Journal of Restorative Medicine 2013; 2: page 45-52

  Patients with several stress-associated neuropsychiatric disorders, notably posttraumatic stress disorder and chronic pain and fatigue syndromes, paradoxically exhibit somewhat low plasma levels of the stress hormone cortisol. The effects appear greatest in those initially traumatized in early life, according to Yehuda and Seckl ofMount Sinai School of Medicine, Department of Psychiatry, Traumatology and Stress Studies Division, in NY, NY. In these conditions, lowered cortisol is not due to any adrenal or pituitary insufficiency. Instead, two processes appear involved. First, there is increased target cell sensitivity to glucocorticoid action, notably negative feedback upon the hypothalamic-pituitary-adrenal (stress) axis. Altered density of the glucocorticoid receptor is inferred, squaring with much preclinical data showing early life challenges can permanently program glucocorticoid receptors in a tissue-specific manner. These effects involve epigenetic mechanisms. Second, early life trauma/starvation induces long-lasting lowering of glucocorticoid catabolism, specifically by 5α-reductase type 1 (predominantly a liver enzyme) and 11β-hydroxysteroid dehydrogenase type 2 (in kidney), an effect also seen in model systems. These changes reflect a plausible early-life adaptation to increase the persistence of active cortisol in liver (to maximize fuel output) and kidney (to increase salt retention) without elevation of circulating levels, thus avoiding their deleterious effects on brain and muscle. Modestly lowered circulating cortisol and increased vulnerability to stress-associated disorders may be the outcome. This notion implies a vulnerable early-life phenotype may be discernable and indicates potential therapy by modest glucocorticoid replacement.

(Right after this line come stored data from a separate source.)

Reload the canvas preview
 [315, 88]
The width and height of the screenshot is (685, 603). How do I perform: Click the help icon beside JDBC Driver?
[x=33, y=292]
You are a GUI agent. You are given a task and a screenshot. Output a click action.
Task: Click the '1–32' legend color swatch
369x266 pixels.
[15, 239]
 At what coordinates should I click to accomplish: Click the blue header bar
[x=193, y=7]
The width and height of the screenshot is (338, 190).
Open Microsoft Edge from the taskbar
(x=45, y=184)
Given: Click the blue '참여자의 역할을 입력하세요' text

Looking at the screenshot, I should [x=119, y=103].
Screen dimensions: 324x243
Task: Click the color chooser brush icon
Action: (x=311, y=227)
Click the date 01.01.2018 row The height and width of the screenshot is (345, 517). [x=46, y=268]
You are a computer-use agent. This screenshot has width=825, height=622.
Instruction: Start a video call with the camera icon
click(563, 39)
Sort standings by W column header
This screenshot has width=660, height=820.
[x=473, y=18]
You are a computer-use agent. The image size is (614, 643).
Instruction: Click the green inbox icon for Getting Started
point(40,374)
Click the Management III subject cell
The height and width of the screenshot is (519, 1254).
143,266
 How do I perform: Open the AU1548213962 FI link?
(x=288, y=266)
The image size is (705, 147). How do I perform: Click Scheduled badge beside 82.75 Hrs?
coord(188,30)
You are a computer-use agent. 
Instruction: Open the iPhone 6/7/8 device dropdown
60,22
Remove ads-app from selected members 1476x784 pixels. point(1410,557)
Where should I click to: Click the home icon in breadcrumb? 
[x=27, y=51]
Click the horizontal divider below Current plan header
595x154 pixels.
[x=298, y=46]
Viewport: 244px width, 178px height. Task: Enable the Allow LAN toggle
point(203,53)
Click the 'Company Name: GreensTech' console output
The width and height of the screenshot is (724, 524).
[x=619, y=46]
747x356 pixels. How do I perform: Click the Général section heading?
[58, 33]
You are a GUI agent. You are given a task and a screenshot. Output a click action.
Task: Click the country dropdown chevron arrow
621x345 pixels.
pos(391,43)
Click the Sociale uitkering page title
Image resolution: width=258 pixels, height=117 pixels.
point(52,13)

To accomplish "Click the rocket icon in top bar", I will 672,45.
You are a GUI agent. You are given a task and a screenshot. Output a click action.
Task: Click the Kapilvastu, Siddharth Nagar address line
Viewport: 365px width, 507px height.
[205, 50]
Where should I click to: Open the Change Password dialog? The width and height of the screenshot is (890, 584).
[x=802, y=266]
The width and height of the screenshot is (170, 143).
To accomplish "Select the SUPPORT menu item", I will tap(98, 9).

Indeed, early clinical trials with cortisol have shown a modicum of promise.

While cortisol levels are typically tested in fatigued or chronically stressed patients, it can also be useful to test cortisol in those suffering from chronic allergies. If saliva testing determines that cortisol levels are low, and supplementation is needed, we can compound cortisol in a titratable dosage form and also recommend supplements to help restore adrenal function.